Unchanging Window (Ross), Tuesday, 27 June 2017 05:33 (six years ago) link

There's a lot to be said for listening to fewer records, but more intently. First 2-3 months of this year I binged pretty hard on an album a month, and it was great to have that almost obsessive replay-desire going on.

Hey Bob (Scik Mouthy), Tuesday, 27 June 2017 08:54 (six years ago) link

when i see this thread title i keep thinking of one half of gorgon city aka kyle gibbon aka... foamo

in an alternate reality this topped spotify's 'global summer bangerz' playlist:
https://www.youtube.com/watch?v=QQBk3HIy0lY

illegal economic migration (Tracer Hand), Tuesday, 27 June 2017 09:02 (six years ago) link

You sometimes have to listen to a fair few records to find one that rewards that kind of bingeing though.

It's not homework, there's no core syllabus, you could be listening to ten new albums a day and still be missing out on vast swathes of what's actually exciting, or likely to excite you.

I got some crazy Glastonbury fomo over the weekend (despite being, like, actually on the beach) but I think what I fear missing out on now, as I get older, is the *societal* element of music, the gigs and the parties and the raves and being right in the middle of it. Listening to a few records is easier than it's ever been, as is forgetting about the ones you don't like.

## Record list
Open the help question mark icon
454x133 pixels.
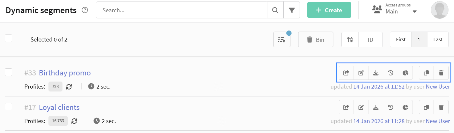85,10
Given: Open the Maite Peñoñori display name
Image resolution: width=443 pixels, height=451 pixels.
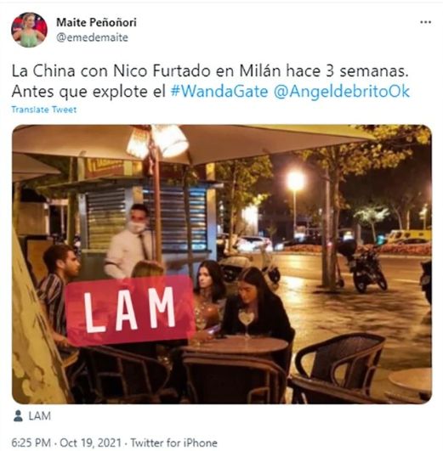Looking at the screenshot, I should [x=96, y=22].
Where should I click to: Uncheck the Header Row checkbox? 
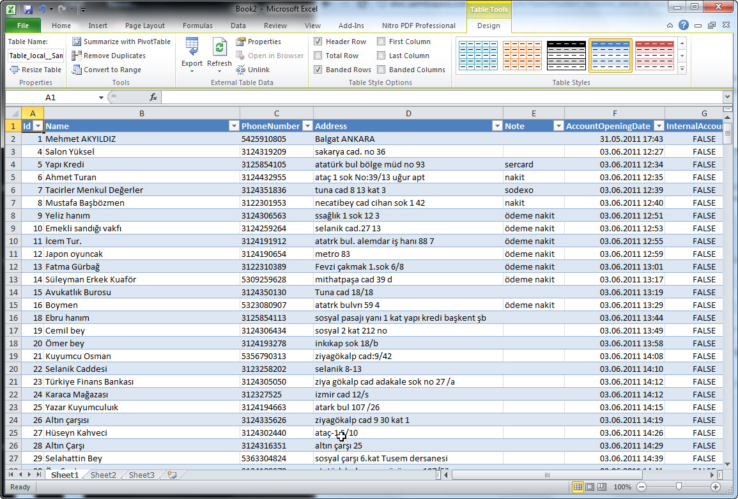tap(318, 42)
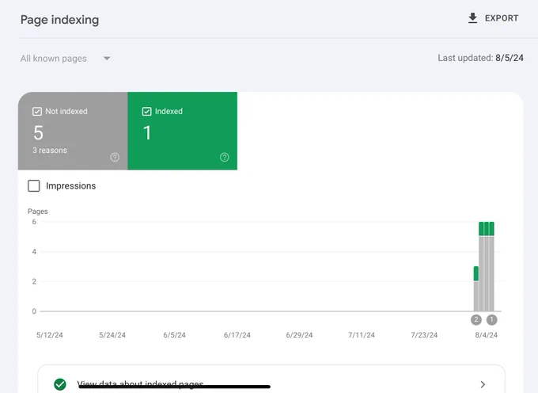Open help icon in Not indexed card
This screenshot has width=538, height=393.
tap(115, 158)
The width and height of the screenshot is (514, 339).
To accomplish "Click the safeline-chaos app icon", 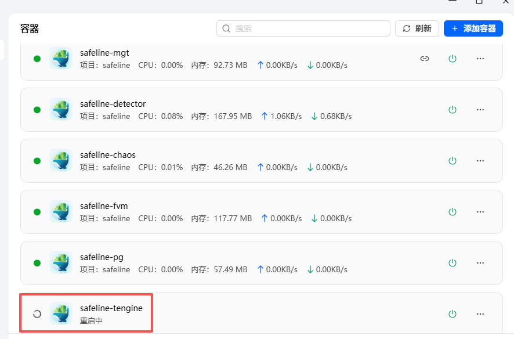I will [x=61, y=161].
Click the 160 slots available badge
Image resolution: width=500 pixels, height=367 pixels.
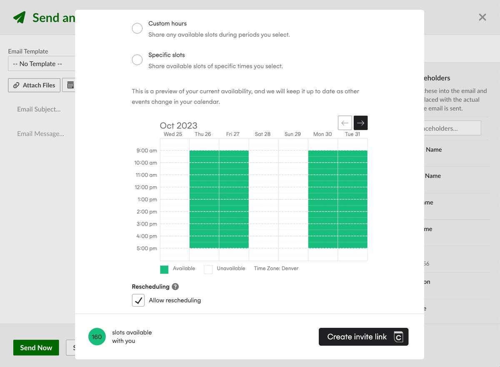pos(97,337)
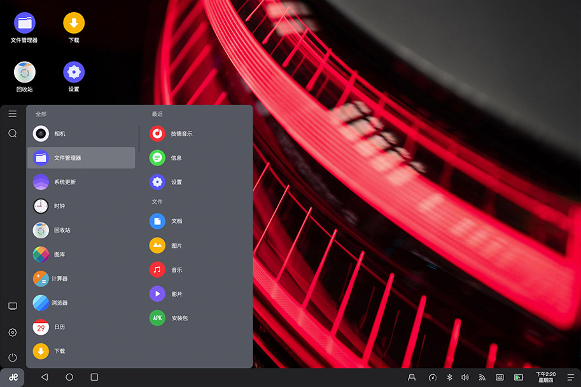Open 接德音乐 in recent apps
The height and width of the screenshot is (387, 581).
point(181,134)
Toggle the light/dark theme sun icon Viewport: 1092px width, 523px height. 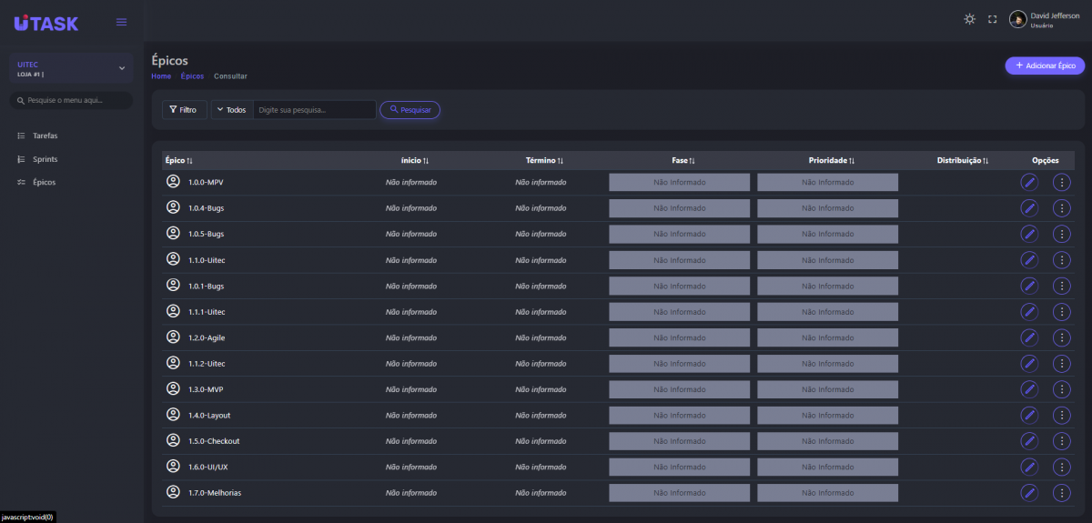[x=969, y=19]
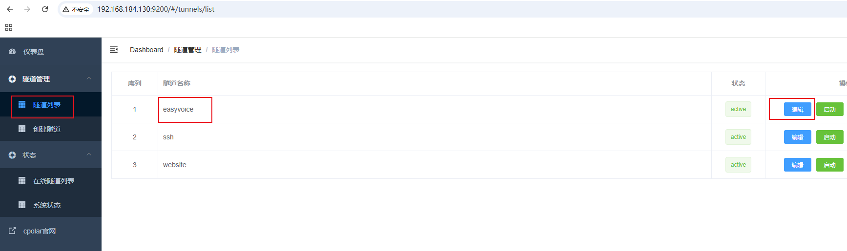Image resolution: width=847 pixels, height=251 pixels.
Task: Click the browser back arrow
Action: click(10, 9)
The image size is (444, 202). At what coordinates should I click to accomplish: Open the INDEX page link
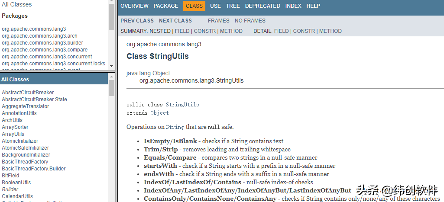pos(293,6)
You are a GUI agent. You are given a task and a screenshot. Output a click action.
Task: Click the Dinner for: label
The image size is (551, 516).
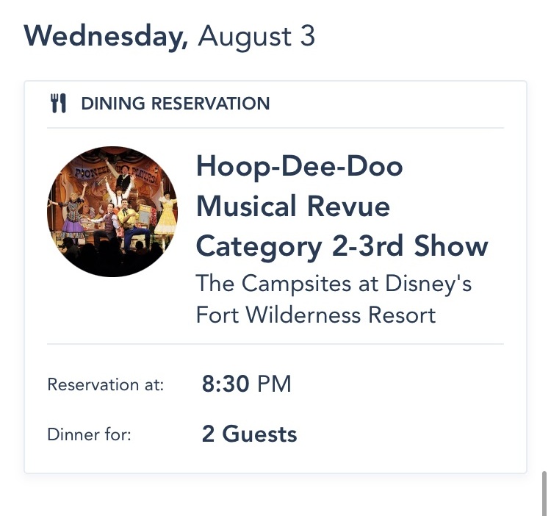(x=89, y=434)
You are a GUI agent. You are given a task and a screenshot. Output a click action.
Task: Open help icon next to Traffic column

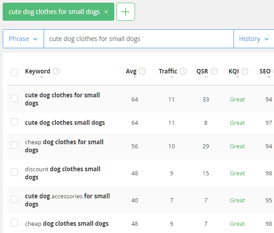coord(183,71)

## Tasks for this exercise
[1] Copy the records from their start through the line containing "tap(115, 158)", keeping both of those lines. Leave out the pictures.
[2] Continue the forum thread about listening to fewer records more intently, starting after its final post.

## Exercise results
[1]
Open the help question mark icon
454x133 pixels.
85,10
Given: Open the Maite Peñoñori display name
Image resolution: width=443 pixels, height=451 pixels.
Looking at the screenshot, I should [x=96, y=22].
Where should I click to: Uncheck the Header Row checkbox? 
tap(318, 42)
Open help icon in Not indexed card
This screenshot has width=538, height=393.
tap(115, 158)

[2]
Matt DC, Tuesday, 27 June 2017 09:06 (six years ago) link

FWIW I still think it's important to be interrogating the reasons why you choose not to listen to certain things, and what prejudices that reveals - I just think I'm fairly restless and would be bored settling into a comforting niche where I only listen to stuff I think I'll like on paper.

Matt DC, Tuesday, 27 June 2017 09:14 (six years ago) link

I never have this.

When I go in the forest and find a few records, I leave a couple. If you harvest all the records today the environment becomes damaged, leave some of them unknown they will meander their way eventually. Everything in its own time

Also I never read any reviews or lists or release dates. Those records are uniformly unlistenable and I try avoid preconceptions if I can (other than unreasonable and baseless ones if I'm feeling boisterous), who knows what will blow in from the North Sea

saer, Tuesday, 27 June 2017 09:24 (six years ago) link

(as far as regular FOMO, I don't experience that, it has been supplanted by the knowledge that I have already, irrevocably missed out)

the way ppl talk about fomo sometimes has a sense of consensus and even zeitgeist about it which I'm wary of. music can be a way of missing out. you can have a more or less finely tuned sense of the forces shaping the underlying musical landscape of various scenes but when it comes down to the experience of listening you can quickly go down any rabbit hole and find yourself a private little space for reverie

ogmor, Tuesday, 27 June 2017 09:41 (six years ago) link

Yeah I agree with that, the impulse to listen to Everything! That! Matters! Right! Now! leaves huge areas that are being ignored. Mood matters as well, and there's a lot to be said for following it.

Matt DC, Tuesday, 27 June 2017 09:47 (six years ago) link

You can only play one record at a time! well actually two because of mixing the next one in

saer, Tuesday, 27 June 2017 09:49 (six years ago) link

I enjoy the way music looms & loops in my mind when I'm not listening to it, changing how other things sound to me, or just giving shape to a mood. something like FOMO is what compels you to replay things, that need for immediacy.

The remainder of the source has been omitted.